LETÍCIA FERNANDES
CAROLINA BRÍGIDO
Em parecer enviado ontem ao Supremo Tribunal Federal (STF), a advogada-geral da União, Grace Mendonça, pede que o presidente Michel Temer dê a palavra final sobre o destino do ex-ativista italiano Cesare Battisti. Condenado à prisão perpétua na Itália, Battisti recebeu do ex-presidente Luiz Inácio Lula da Silva em 2010 o direito de permanecer no Brasil. Agora, o governo Temer quer extraditá-lo. O caso será reaberto no tribunal hoje, com o julgamento de um habeas corpus em que a defesa do italiano pede que ele não seja expulso, deportado ou extraditado do Brasil.
“A par do ideário de soberania, relativamente à extradição, é assente — e inconteste — que o ato de entrega do extraditando é exclusivo, de competência indeclinável do presidente da República”, diz o parecer da Advocacia-Geral da União (AGU). A defesa de Battisti alegou no processo que a decisão já foi tomada por Lula — e, agora, não poderia mais ser revista. Mas a AGU sustenta que o ato da Presidência da República pode ser revisto a qualquer momento.
As manifestações públicas do ministro da Justiça, Torquato Jardim, em prol da extradição de Battisti geraram mal-estar no Palácio do Planalto, que viu nas declarações uma tentativa de pressionar o presidente. O pedido para que ele bata o martelo sobre o caso seria, segundo interlocutores do presidente, uma reafirmação de que, em casos que envolvam a soberania nacional, Temer tem a última palavra.
A AGU também pediu, no documento, que o caso seja julgado no plenário, formado pelos 11 ministros da Corte. O julgamento do habeas corpus foi marcado para ocorrer hoje na Primeira Turma do STF, formada por cinco ministros. No entanto, os ministros Marco Aurélio Mello e Alexandre de Moraes já declararam que o tema deve ser discutido em plenário, por se tratar de processo contra ato de presidente da República, como recomenda o Regimento Interno do tribunal.
No último dia 13, Fux concedeu liminar para garantir que Battisti permanecesse no Brasil. A liminar tem validade até o julgamento do mérito do habeas corpus.
EM 2010, PALAVRA FINAL FOI DE LULA
Em 2009, o STF decidiu que o governo brasileiro poderia extraditar Battisti. No entanto, a palavra final ficaria a cargo do presidente da República. No ano seguinte, Lula decidiu conceder permanência ao italiano no Brasil — o que, em tese, teria encerrado o caso.

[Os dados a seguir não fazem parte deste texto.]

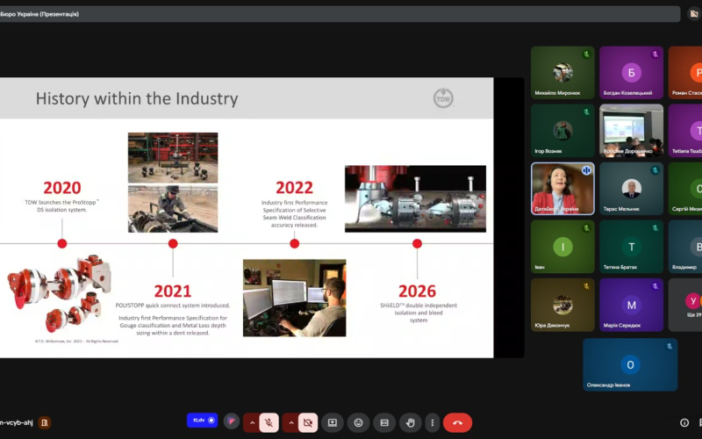Viewport: 702px width, 439px height.
Task: Toggle closed captions button
Action: [x=383, y=422]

Se essa discussão for levada de volta ao plenário, pode ser que o resultado seja diferente. Isso porque, nos últimos oito anos, a composição do STF mudou bastante. A decisão de 2009, que autorizou a extradição de Battisti, foi tomada por cinco votos a quatro. Daquela época, permanecem na Corte apenas quatro dos 11 ministros. Gilmar e Ricardo Lewandowski foram favoráveis à extradição. Cármen Lúcia e Marco Aurélio foram contrários. Dessa vez, ainda haveria um fato novo: a possibilidade de empate, já que serão apenas 10 julgadores, uma vez que Luís Roberto Barroso está impedido de participar do eventual julgamento.
Na decisão do dia 13, Fux destacou que o tribunal legitimou o ato do presidente Lula de dar a Battisti o direito de permanecer no Brasil. Agora, o tribunal teria que decidir se esse ato é passível de revisão. “Há que se verificar a possibilidade, ou não, de o atual presidente da República suplantar decisão presidencial anterior, no afã de atender ao pedido do Estado requerente”, escreveu.

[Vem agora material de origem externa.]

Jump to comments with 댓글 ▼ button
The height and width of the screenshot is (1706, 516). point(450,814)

Depois que uma reportagem do GLOBO revelou a intenção do governo brasileiro de mandar Battisti de volta para a Itália, a defesa do ex-ativista entrou com o pedido de habeas corpus no STF no dia 27 de setembro para impedir que ele seja expulso, extraditado ou deportado.

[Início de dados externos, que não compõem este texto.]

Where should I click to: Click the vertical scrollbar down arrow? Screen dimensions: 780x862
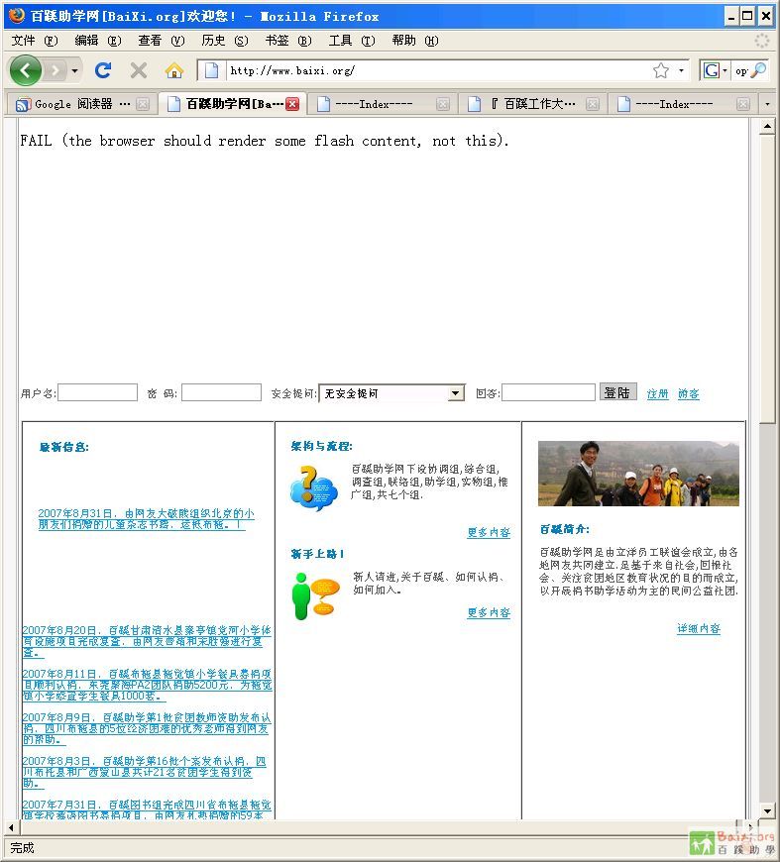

O italiano foi preso em Corumbá no último dia 4 tentando deixar o país rumo à Bolívia supostamente para evitar ser extraditado. Segundo a Justiça Federal, havia indícios “robustos” da prática dos crimes de evasão de divisas e lavagem de dinheiro. Dois dias depois, o Tribunal Regional Federal (TRF) da 3ª Região determinou a libertação do italiano. No entanto, foi imposta a ele a obrigação de comparecer mensalmente à Justiça para comprovar residência e justificar atividades. Ele também ficou impedido de deixar a cidade onde mora, no interior de São Paulo.
Battisti foi condenado à prisão perpétua na Itália e, em 2004, fugiu para o Brasil para não cumprir a pena. Em 2007, foi preso para responder ao processo de extradição movido pela Itália.